Siguiendo el camino marcado por los raíles del tranvía, visitamos la Sé de Lisboa, la catedral, bastante gris en comparación con el resto de construcciones lisboetas, pero con una colección de antigüedades en la planta superior que nada tiene que envidiar al resto. Situada en una pequeña colina, apenas bajando unas calles nos encontramos con la Casa Museo de José Saramago, con un parque que invita, desde luego, a la lectura en la tranquilidad portuguesa.

Este no es el final del viaje

Y qué viaje sería a Lisboa sin no pasar por sus miradores. Así que andando nos acercamos a los miradores de Santa Lucía primero y Portas do Sol después, para descansar del día y observar el atardecer, mientras mirábamos hacia el río Tajo, cercado imponentemente por el Puente Vasco de Gama a un lado, y 25 de Abril al otro.

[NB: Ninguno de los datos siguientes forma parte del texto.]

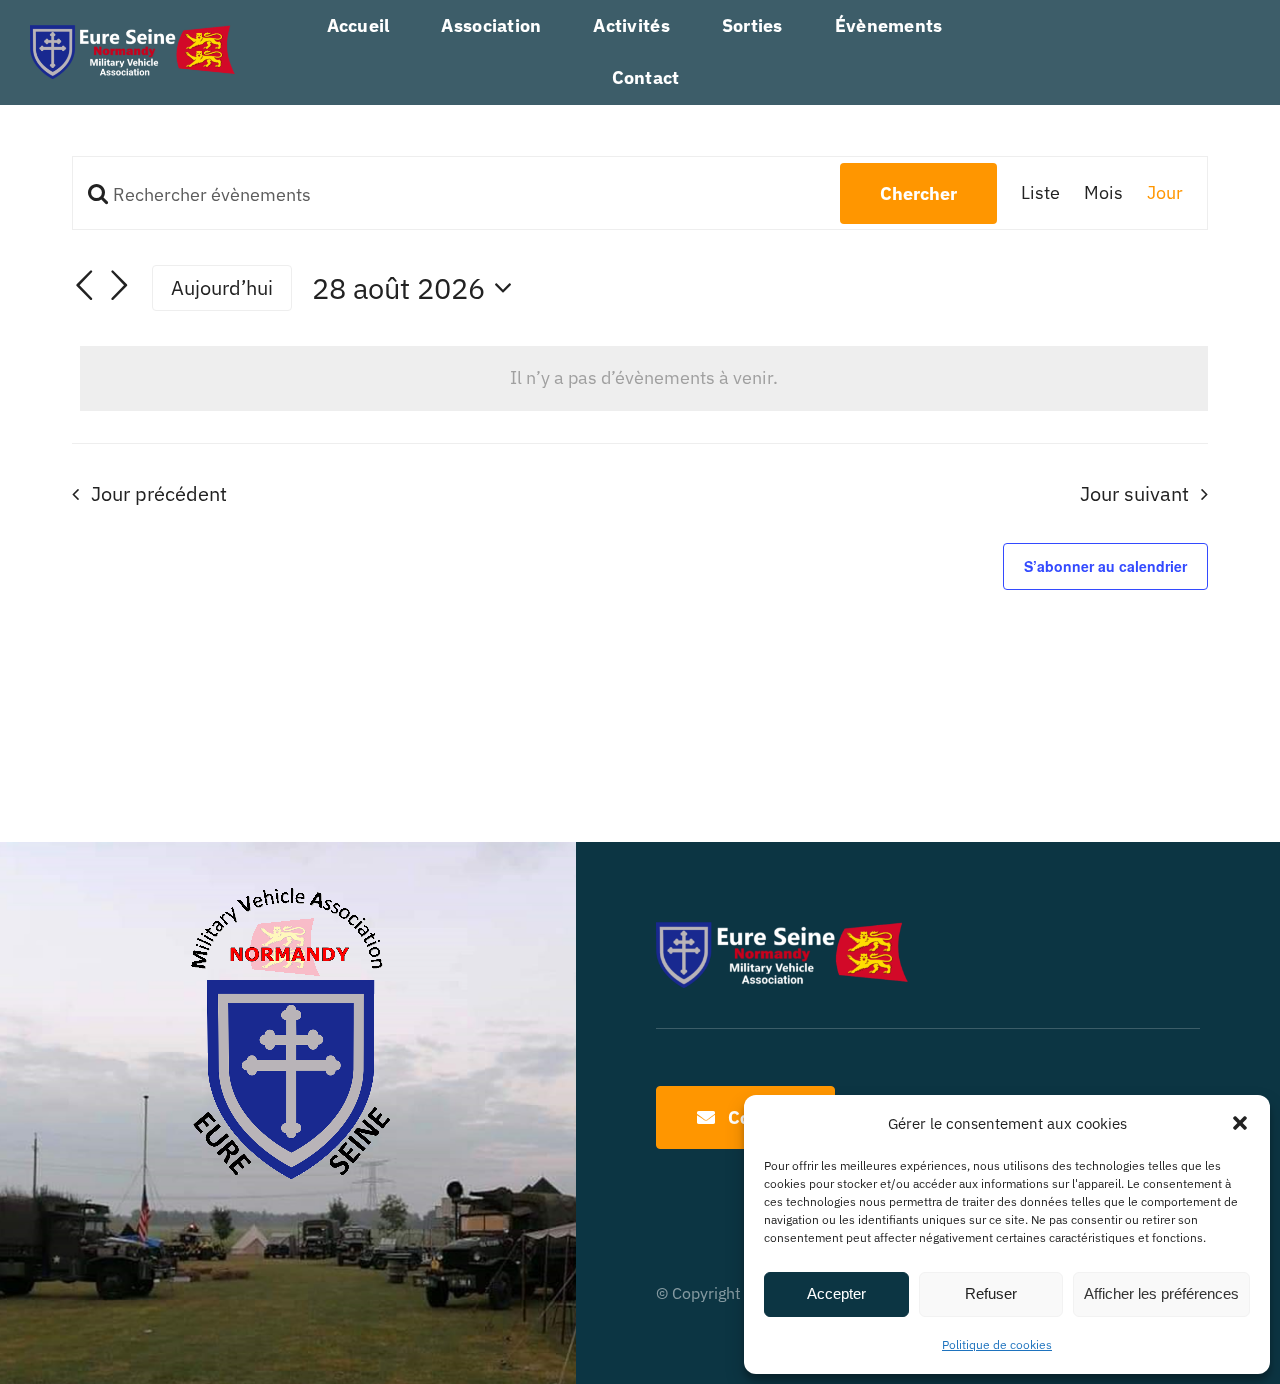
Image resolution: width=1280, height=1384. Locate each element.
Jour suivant (1134, 493)
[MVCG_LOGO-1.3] (132, 33)
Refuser (991, 1293)
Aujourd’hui (222, 287)
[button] (1240, 1123)
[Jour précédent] (84, 285)
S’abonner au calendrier (1105, 566)
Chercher (918, 193)
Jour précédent (159, 493)
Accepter (836, 1293)
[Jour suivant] (120, 285)
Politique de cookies (997, 1344)
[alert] (644, 378)
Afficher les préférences (1161, 1293)
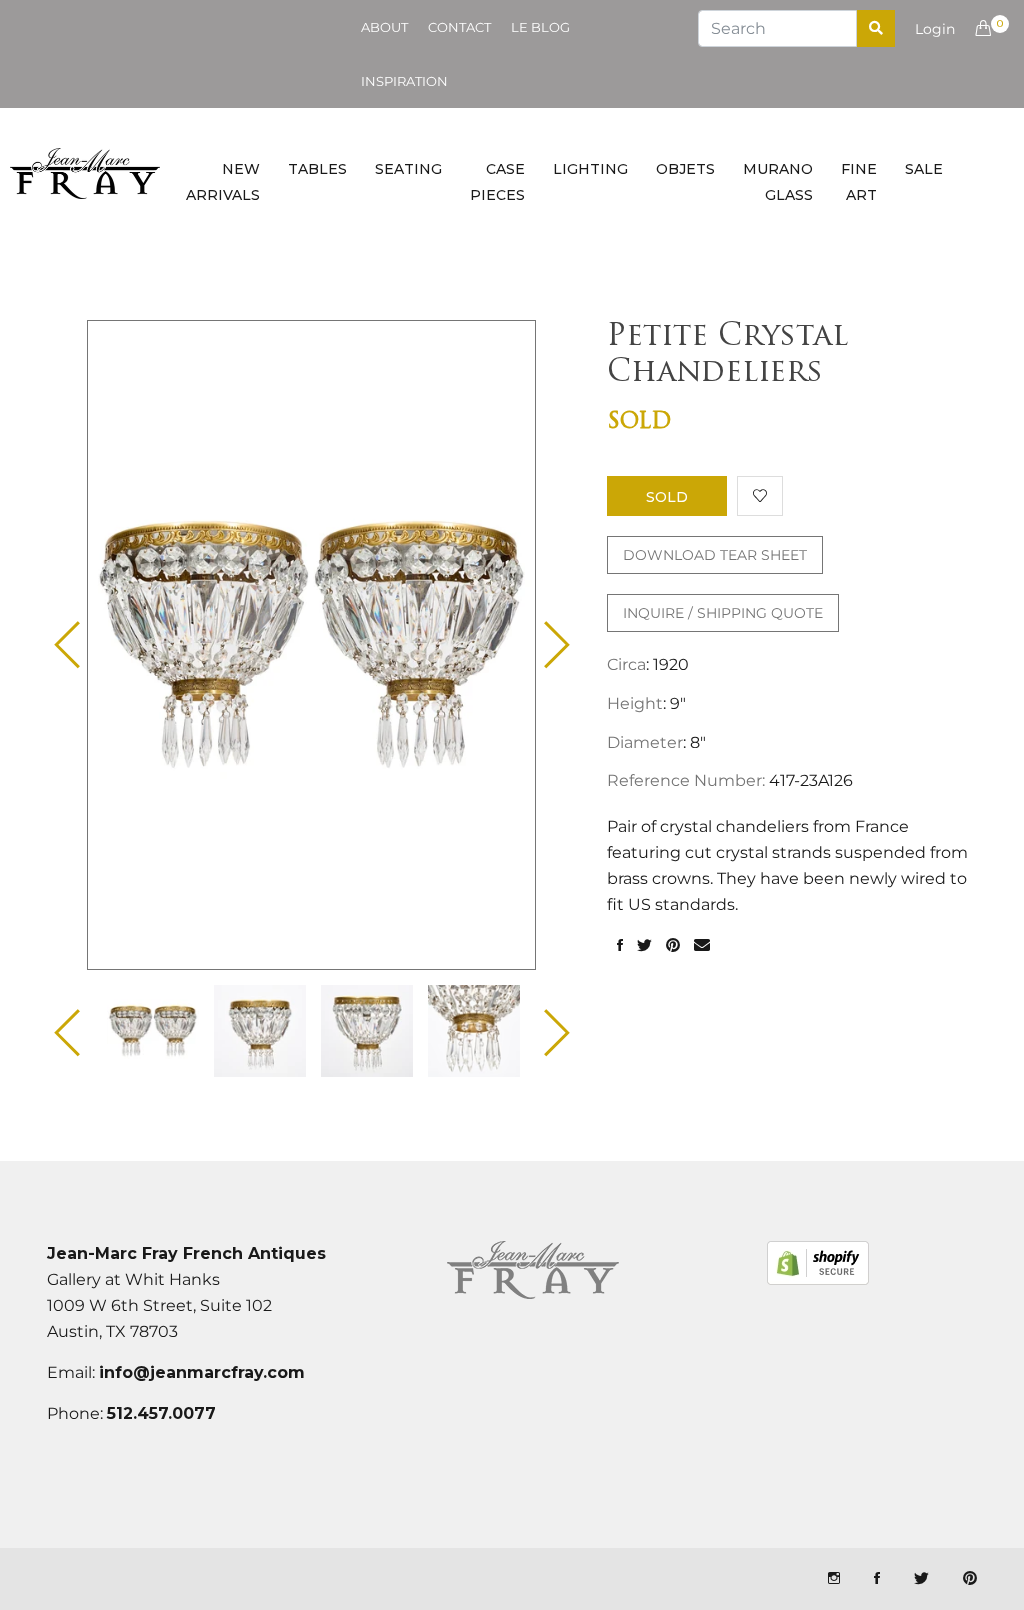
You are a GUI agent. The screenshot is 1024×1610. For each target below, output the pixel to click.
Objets (685, 169)
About (384, 27)
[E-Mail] (702, 946)
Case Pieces (497, 182)
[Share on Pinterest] (673, 946)
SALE (924, 169)
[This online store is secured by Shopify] (818, 1263)
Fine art (859, 182)
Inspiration (404, 81)
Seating (408, 169)
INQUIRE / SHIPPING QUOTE (723, 613)
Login (935, 29)
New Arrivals (223, 182)
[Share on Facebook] (620, 946)
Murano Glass (778, 182)
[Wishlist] (760, 496)
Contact (459, 27)
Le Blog (540, 27)
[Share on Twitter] (644, 946)
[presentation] (153, 1031)
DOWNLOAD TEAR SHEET (715, 555)
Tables (317, 169)
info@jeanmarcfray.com (202, 1372)
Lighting (590, 169)
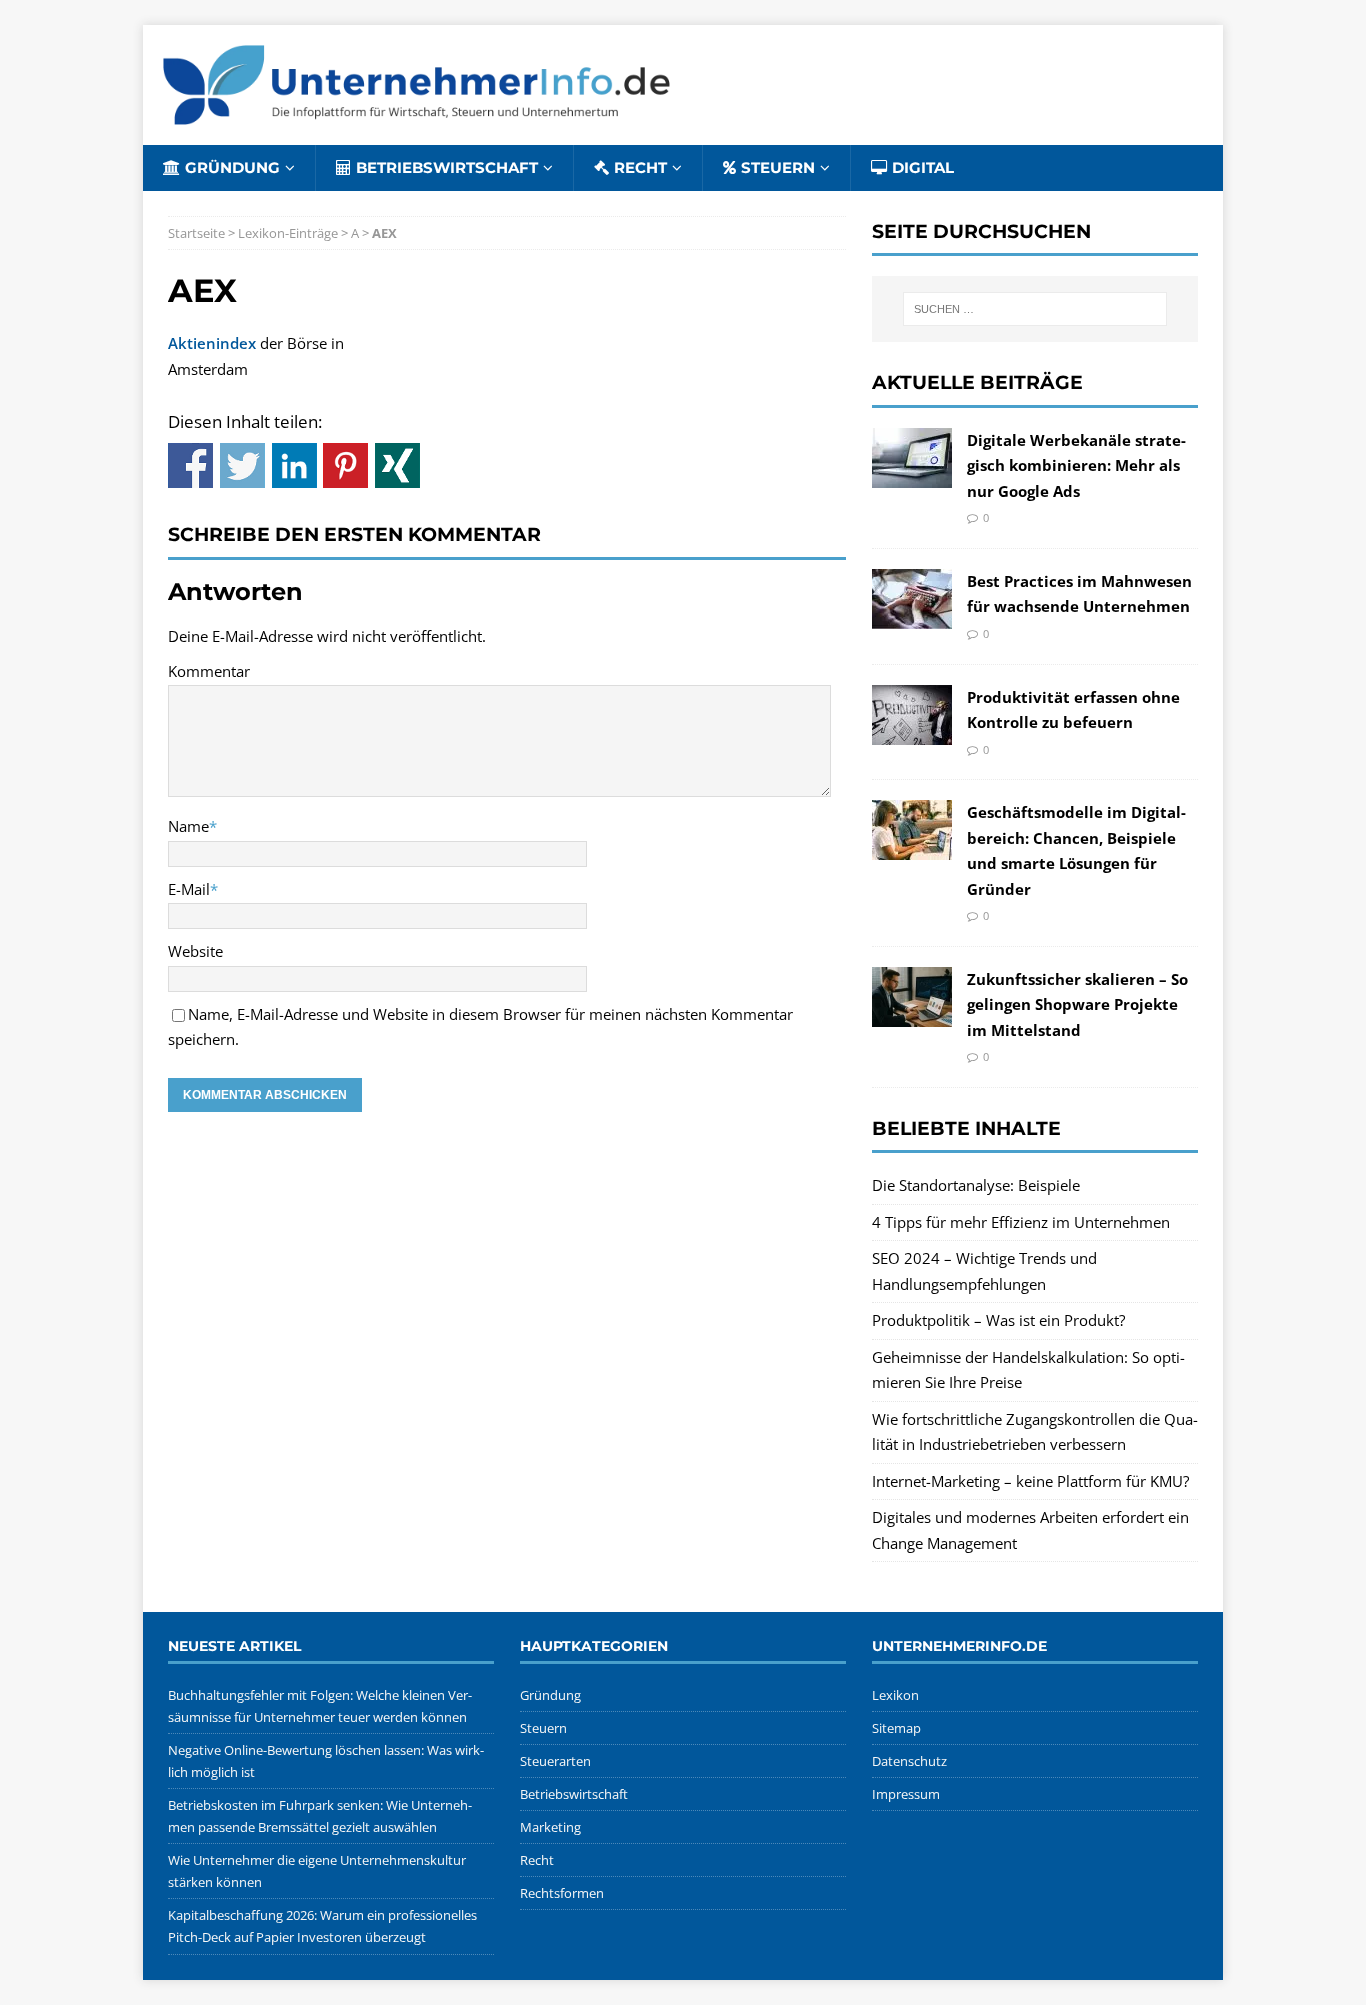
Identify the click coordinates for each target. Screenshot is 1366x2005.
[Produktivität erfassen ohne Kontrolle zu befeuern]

Tras dos días en la ciudad, el sabor de unas buenas vacaciones ya nos había invadido: una ciudad acogedora en todas sus facetas, cercana, con un tiempo primaveral/veraniego y, por supuesto, la mejor compañía. Lo mejor: nos quedan dos días por delante antes de regresar, guagua nocturna mediante, a Madrid. Lisboa nos guarda más secretos antes de que partamos.